Systematization of approaches to parameters settings of genetic algorithms for optimizing public transport schedules

Abstract

The research investigates the problem of the practical implementation efficiency of genetic algorithms (GAs) for public transport schedule synchronization, specifically focusing on the impact of heuristic parameter selection.

The purpose of the research is to systematically summarize contemporary scientific approaches to justifying the parametric tuning of genetic algorithms for synchronizing public transport timetables, and to identify the specifics of parameter selection in research aimed at improving the efficiency and reliability of solutions under variable transport network operating conditions. The study employs methods of systemic and comparative analysis of current scientific works dedicated to the use of GAs in transport schedule optimization problems.

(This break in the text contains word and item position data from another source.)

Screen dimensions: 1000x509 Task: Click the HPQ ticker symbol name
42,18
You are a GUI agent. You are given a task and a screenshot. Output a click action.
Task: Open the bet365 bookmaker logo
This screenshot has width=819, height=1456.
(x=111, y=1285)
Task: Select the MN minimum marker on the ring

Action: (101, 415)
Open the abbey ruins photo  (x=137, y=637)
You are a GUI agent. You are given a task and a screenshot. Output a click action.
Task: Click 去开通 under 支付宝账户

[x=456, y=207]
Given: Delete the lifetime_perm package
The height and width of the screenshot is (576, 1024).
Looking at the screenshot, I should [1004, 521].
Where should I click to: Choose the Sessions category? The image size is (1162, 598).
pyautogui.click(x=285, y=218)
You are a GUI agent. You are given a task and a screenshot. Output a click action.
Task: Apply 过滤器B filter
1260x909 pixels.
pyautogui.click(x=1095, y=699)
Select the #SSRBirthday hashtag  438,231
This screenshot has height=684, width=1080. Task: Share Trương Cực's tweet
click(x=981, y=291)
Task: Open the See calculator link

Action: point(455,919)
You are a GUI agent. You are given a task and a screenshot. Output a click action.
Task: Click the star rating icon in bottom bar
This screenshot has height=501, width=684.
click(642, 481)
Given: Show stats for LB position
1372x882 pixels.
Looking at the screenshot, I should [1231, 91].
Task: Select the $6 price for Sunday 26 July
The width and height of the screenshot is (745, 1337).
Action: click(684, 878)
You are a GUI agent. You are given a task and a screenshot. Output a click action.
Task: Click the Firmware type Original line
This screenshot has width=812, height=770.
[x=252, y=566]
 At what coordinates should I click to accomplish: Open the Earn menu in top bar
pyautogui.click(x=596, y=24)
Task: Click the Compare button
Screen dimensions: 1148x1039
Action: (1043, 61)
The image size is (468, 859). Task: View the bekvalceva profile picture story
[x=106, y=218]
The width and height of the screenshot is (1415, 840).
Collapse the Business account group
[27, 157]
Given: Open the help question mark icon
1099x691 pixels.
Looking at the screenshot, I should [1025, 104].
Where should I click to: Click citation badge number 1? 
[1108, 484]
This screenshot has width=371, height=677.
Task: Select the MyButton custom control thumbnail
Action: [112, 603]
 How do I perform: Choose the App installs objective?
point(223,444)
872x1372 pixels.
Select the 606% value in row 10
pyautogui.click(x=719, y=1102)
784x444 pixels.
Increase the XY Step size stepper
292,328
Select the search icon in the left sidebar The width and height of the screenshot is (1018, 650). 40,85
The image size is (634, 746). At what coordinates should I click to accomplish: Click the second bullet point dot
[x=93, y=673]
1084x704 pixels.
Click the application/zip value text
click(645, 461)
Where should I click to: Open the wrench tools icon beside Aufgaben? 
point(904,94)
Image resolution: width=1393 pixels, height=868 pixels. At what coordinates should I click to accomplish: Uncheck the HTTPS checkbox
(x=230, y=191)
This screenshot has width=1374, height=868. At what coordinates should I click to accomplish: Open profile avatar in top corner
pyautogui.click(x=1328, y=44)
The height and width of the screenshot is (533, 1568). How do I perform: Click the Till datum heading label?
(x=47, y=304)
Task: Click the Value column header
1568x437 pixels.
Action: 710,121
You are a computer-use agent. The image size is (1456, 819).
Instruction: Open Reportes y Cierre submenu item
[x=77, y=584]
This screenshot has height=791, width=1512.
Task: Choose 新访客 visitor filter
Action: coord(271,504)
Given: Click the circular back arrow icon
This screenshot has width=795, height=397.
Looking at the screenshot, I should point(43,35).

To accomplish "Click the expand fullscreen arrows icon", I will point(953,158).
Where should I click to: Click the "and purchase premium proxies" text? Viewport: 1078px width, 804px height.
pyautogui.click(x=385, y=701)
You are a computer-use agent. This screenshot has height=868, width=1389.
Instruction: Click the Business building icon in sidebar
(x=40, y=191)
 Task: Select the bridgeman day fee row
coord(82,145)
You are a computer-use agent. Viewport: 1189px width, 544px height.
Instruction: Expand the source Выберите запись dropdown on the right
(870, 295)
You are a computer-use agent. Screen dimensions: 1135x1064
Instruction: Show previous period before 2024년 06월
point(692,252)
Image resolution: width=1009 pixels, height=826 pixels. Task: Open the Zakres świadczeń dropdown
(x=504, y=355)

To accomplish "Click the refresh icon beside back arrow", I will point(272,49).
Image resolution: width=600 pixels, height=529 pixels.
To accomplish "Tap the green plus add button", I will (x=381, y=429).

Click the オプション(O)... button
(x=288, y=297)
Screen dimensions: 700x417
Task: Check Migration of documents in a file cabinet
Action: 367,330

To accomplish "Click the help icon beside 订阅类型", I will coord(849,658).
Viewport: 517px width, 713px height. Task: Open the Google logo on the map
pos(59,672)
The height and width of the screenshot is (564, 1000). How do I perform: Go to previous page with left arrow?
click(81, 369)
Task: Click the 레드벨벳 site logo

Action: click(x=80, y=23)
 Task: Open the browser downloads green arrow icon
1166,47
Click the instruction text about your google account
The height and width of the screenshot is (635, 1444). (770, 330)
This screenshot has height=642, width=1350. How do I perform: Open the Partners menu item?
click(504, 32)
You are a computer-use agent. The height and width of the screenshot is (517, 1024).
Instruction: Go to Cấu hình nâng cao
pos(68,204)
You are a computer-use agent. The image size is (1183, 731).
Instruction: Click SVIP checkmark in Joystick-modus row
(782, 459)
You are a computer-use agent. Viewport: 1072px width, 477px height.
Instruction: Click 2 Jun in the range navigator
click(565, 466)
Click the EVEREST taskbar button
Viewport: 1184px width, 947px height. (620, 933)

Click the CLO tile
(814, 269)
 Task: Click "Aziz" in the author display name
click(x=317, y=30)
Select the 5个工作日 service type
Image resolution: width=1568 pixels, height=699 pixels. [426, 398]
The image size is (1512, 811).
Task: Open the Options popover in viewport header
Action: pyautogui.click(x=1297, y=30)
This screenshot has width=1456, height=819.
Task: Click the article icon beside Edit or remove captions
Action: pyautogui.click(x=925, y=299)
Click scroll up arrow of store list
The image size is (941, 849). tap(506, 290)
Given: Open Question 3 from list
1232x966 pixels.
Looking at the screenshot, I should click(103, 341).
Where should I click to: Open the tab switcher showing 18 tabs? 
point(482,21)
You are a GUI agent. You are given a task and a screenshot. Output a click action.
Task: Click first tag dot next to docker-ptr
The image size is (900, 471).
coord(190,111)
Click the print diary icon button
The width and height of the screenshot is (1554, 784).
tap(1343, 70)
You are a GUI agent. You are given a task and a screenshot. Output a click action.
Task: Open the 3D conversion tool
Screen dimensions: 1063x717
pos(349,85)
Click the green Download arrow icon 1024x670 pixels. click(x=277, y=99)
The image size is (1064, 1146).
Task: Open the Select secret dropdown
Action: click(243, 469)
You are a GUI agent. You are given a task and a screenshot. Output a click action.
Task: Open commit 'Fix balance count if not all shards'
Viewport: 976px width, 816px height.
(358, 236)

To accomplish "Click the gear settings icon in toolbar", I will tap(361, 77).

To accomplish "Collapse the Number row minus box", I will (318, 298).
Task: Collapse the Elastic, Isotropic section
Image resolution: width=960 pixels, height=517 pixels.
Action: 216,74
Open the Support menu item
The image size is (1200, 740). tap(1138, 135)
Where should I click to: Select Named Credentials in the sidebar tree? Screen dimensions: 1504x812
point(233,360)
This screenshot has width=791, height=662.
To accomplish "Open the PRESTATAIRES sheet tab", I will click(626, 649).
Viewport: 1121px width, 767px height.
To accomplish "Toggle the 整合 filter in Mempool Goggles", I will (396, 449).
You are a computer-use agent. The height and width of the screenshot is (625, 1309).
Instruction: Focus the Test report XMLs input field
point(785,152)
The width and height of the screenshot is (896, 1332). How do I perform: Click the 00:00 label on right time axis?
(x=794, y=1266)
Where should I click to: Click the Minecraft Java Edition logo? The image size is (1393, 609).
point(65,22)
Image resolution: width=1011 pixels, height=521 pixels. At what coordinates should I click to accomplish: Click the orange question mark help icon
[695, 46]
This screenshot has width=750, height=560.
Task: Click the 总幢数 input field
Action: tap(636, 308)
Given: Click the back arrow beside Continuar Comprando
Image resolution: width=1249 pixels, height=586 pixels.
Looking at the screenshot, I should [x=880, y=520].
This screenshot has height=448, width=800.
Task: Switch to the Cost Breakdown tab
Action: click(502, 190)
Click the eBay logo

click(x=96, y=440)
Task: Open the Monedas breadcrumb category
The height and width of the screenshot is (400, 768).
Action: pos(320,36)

The findings of current scientific works on the influence of GAs parametric tuning on its functional capacity and result relevance in solving the timetable synchronization problem have been systematized. The key GAs tuning parameters that form the architecture of the computational process were identified: population size, crossover probability, and mutation probability. It was established that in the majority of analysed scientific works these parameters are determined empirically without adequate theoretical justification, indicating the need to develop methodological approaches to their selection. A critical analysis of existing works revealed that researchers pay insufficient attention to the heuristic selection of GAs parameters when solving the public transport timetable synchronization problem, which limits the reliability of algorithmic solutions under variable transport network operating conditions. A promising direction for further research was identified, consisting in the development of adaptive GAs parameter tuning strategies to enhance solution efficiency and reliability in line with real public transport operating conditions.

The practical significance of the study lies in its systematized analytical generalization of existing approaches, which will enable researchers and transport industry specialists to use the findings as a toolkit for justifying GAs parametric tuning in order to improve the effectiveness of its application in solving public transport timetable synchronization problems.